What have you been up to this summer?
In other adventure coding news, there are new versions of the WordPress plugin, the Drupal plugin, the PHP SDK, and pretty much every other part of the PMP ecosystem. Because if you’re not moving forward, you’re moving backward! (We don’t condone standing still, here at the PMP).
What was on your to-do list that didn’t get done?
Ryan: A big focus for the PMP and our partners in year two is going to be documentation! Not just developer documentation, but yes… that includes developer documentation. I’d like to see a flood of tutorials, screenshares, poetry, and adapted screenplays on PMP tools and tricks—how to feature content on your website, how to curate and present a topic/theme, how to distribute your content via the PMP, and how to automate it all so you can just lean back in your Herman Miller Aeron Chair and watch the content flow.
In your opinion, why should stations sign up for keys to the PMP? What can they expect?
Ryan: What? You’re not signed up yet? You know that it’s currently free for public/nonprofit media organizations, right?

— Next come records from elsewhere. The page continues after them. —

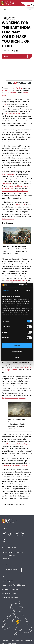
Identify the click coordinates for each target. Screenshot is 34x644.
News (4, 10)
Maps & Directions (12, 570)
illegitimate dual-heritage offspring (14, 398)
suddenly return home (14, 114)
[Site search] (32, 5)
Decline (17, 357)
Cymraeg (30, 10)
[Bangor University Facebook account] (14, 51)
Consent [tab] (6, 290)
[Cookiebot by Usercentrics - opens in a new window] (20, 285)
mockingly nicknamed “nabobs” (16, 280)
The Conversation (10, 93)
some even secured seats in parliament (15, 465)
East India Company (9, 174)
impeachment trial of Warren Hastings (15, 191)
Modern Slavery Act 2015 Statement (14, 585)
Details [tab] (17, 290)
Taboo (4, 104)
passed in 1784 (20, 204)
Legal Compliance (8, 581)
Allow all (17, 346)
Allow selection (17, 352)
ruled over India (7, 184)
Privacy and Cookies (9, 593)
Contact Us (5, 558)
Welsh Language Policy (10, 598)
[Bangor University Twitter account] (12, 51)
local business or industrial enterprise (16, 444)
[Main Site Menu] (28, 5)
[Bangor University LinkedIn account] (17, 51)
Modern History (7, 90)
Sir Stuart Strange (8, 219)
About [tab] (28, 290)
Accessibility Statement (10, 589)
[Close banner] (31, 285)
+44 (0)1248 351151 (8, 556)
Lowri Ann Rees (17, 88)
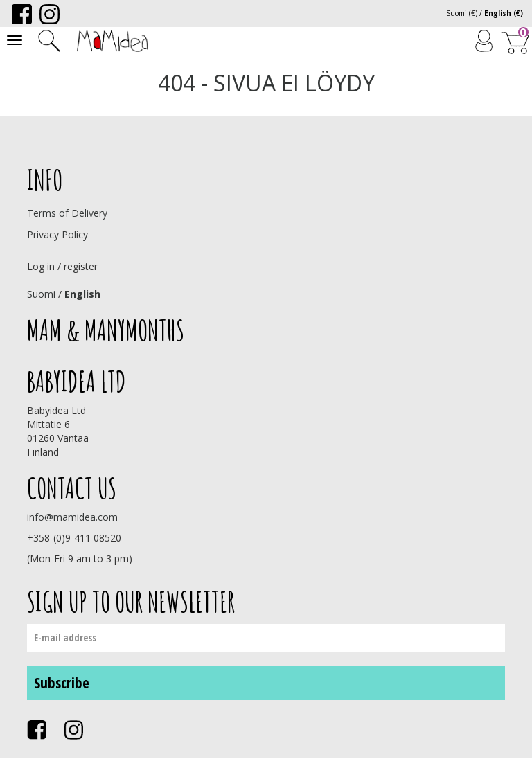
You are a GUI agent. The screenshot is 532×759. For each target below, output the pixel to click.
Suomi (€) (461, 13)
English (82, 294)
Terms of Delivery (67, 213)
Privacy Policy (57, 234)
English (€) (504, 13)
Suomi (41, 294)
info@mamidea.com (72, 517)
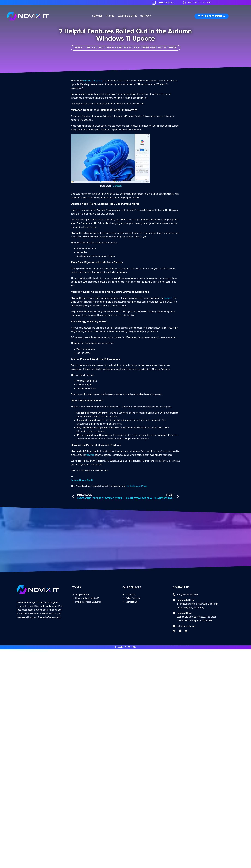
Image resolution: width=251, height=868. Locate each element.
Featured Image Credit (82, 480)
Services (97, 16)
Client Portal (166, 3)
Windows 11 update (93, 81)
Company (145, 16)
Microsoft (117, 186)
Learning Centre (127, 16)
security (168, 298)
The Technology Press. (136, 486)
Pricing (110, 16)
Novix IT (90, 455)
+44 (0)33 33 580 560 (200, 2)
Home (78, 48)
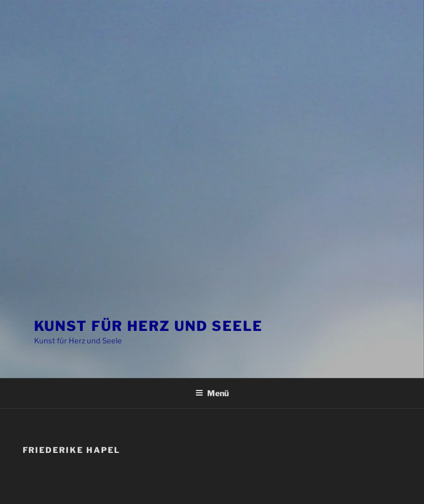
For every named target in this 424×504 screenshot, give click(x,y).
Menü (212, 393)
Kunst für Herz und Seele (148, 326)
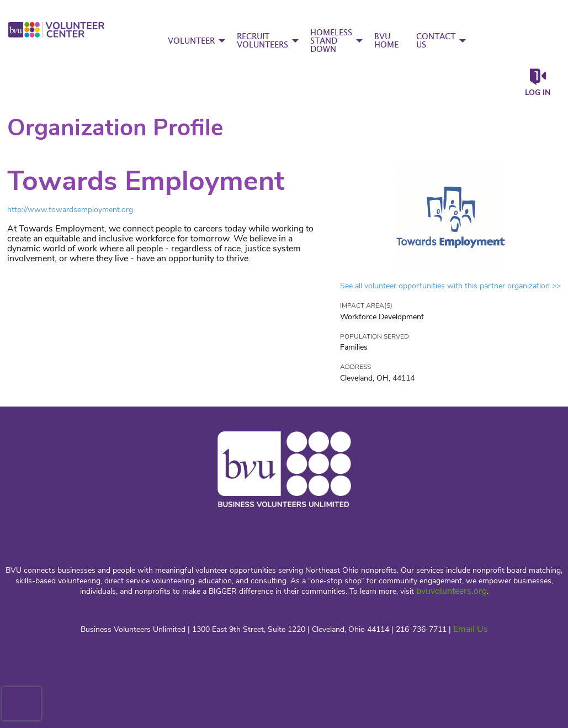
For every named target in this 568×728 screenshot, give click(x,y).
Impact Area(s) (366, 305)
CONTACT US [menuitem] (436, 41)
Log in (538, 92)
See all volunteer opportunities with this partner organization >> (450, 286)
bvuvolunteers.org (452, 591)
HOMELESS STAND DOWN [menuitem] (331, 41)
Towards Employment (146, 181)
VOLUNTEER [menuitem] (191, 41)
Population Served (374, 336)
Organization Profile (115, 128)
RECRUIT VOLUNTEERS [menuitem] (262, 41)
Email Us (470, 629)
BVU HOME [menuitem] (386, 41)
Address (355, 367)
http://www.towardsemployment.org (70, 209)
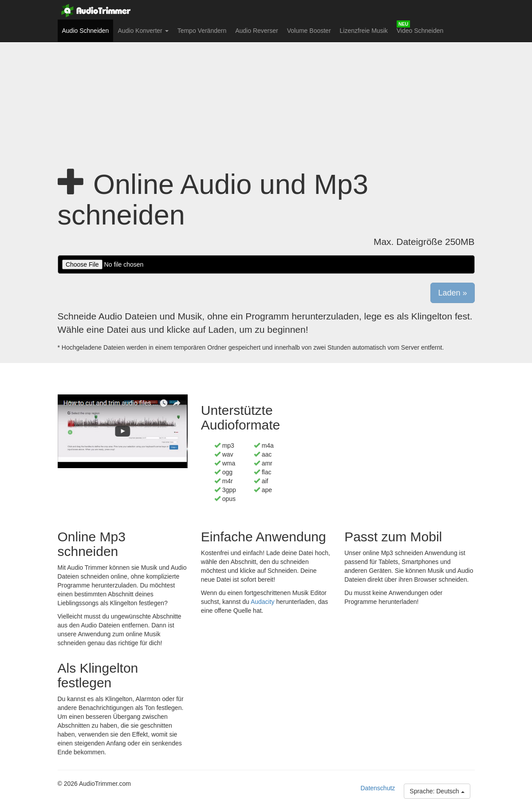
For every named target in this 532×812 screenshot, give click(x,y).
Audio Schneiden (88, 30)
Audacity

Here’s my pitch: The PMP is a one-of-a-kind collaboration across public media. It’s the only place you can find content from all of our founding partners. And it’s a great way to reach a larger audience with your station’s content. Just go check out the support searcher to get an idea of what’s available.
Note: that support searcher has access to ALL content in the PMP, regardless of permissions. Your station’s user may not have access to quite that much content. But… (see next section)…
License to brag: If you had to brag about one PMP-related thing from the last couple of months, what would it be?
Ryan: The PMP has now introduced “preview” permissions!
This is an idea that we (and our partners) have been mulling over for a while. Rather than PMP stories being either “full content” or “no content,” there’s now a middle ground that allows you to “preview” the story. Generally this means you get the title + teaser + thumbnail for a story, but not the full HTML content, and maybe not all of the media assets associated with the story. But it allows us to offer stations some level of data for programs they may not have broadcast rights for.
I’ll be working on documentation in the next weeks, and getting most PMP content “preview-able.” So check back soon!
What’s next on your to do list?
Ryan: As the summer winds down, I’m starting to dive into the maw of PMP development-priority-madness. There’s some interest around geolocation and contributed metadata, baked-in analytics, extended WordPress features, and general data quality enhancements. It’s hard to put those in order, but luckily I own a lot of 20 sided dice.
Also, the PMP will be at the This American Life Audio Hackathon in September. And we’re bringing your audio with us!